Одна из наиболее примечательных статей была опубликована «Британским медицинским журналом» 14 июля 1917 года. Она называлась «Гнойный бронхит» и сопровождалась подзаголовком: «Описание случаев заболевания британских военных в лагере во Франции». Группа авторов, которые были армейскими врачами, сообщала о болезни, «представляющей интерес с клинической и патологической точек зрения».
Заболевание впервые проявило себя в их лагере в декабре 1916 года, а через месяц превратилось в «небольшую эпидемию», писали они. Симптомы оказались до боли знакомы Оксфорду – примерно в тех же выражениях военврачи могли бы описывать грипп 1918 года. Группа пациентов пришла в госпиталь с температурой под сорок градусов, с кашлем, отхаркивая окрашенный кровью гной. У больных отмечался учащенный пульс, а скоро начинали появляться признаки цианоза. Некоторые из них умирали от удушья, когда их легкие заполнялись жидкостью. У других заболевание оказывалось не смертельным, и они поправлялись, но на это уходили недели в лихорадочных мучениях.

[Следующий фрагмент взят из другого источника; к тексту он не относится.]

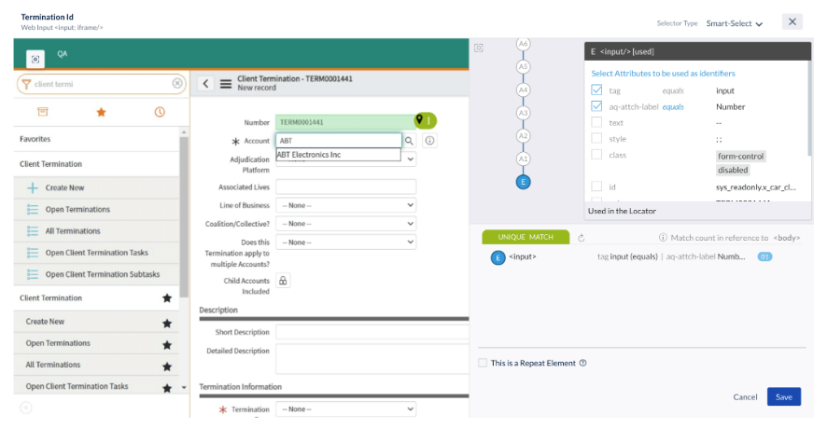
Task: Open the form hamburger context menu
Action: click(225, 84)
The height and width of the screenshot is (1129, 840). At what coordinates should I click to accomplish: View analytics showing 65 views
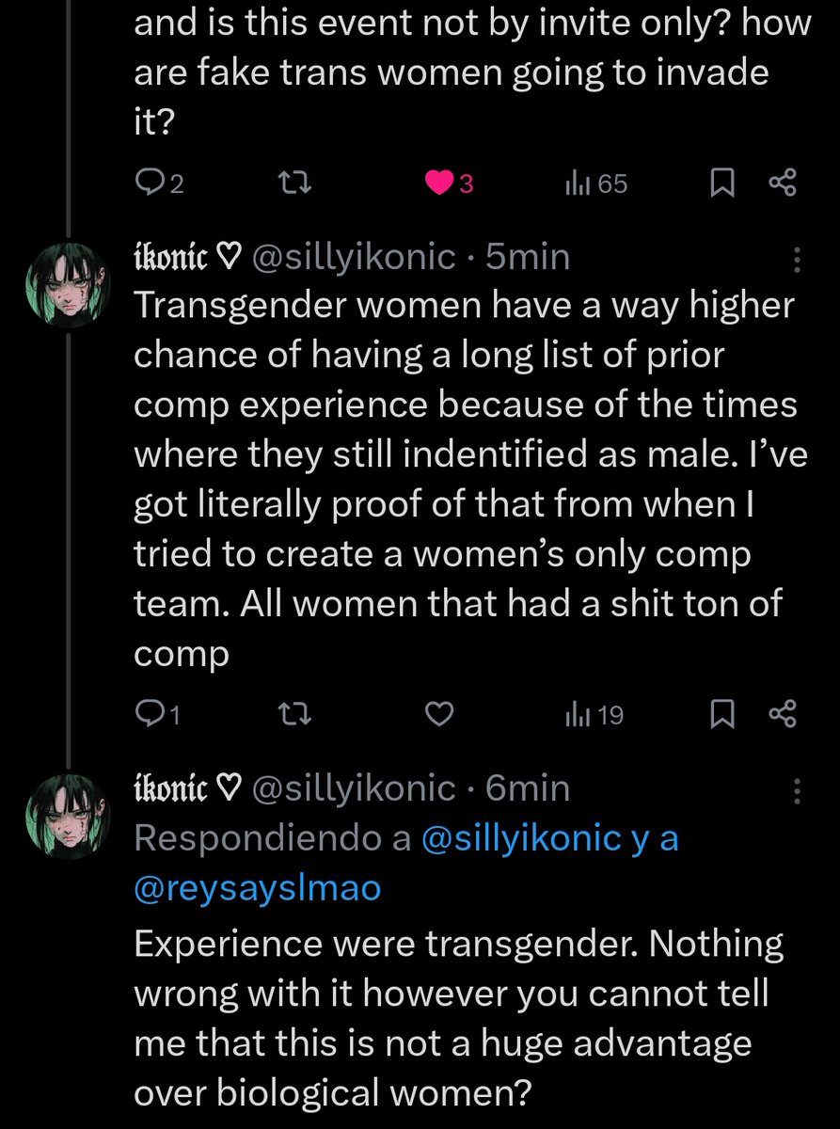tap(595, 184)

Не столь ценные в научном смысле, но не менее памятные истории Оксфорд почерпнул из личных бесед с людьми. Например, одна женщина рассказала ему, что к началу Первой мировой войны ее отец жил в Торонто, но вызвался добровольцем и в 1915 году прибыл в Англию для прохождения подготовки. Позднее он не раз вспоминал, что в военном лагере стал свидетелем поистине страшных событий. По его словам, рекруты массово заражались инфлюэнцей, и многие от нее умирали. Но, соблюдая закон о секретности, никто в то время не разглашал информацию о болезнях и гибели солдат.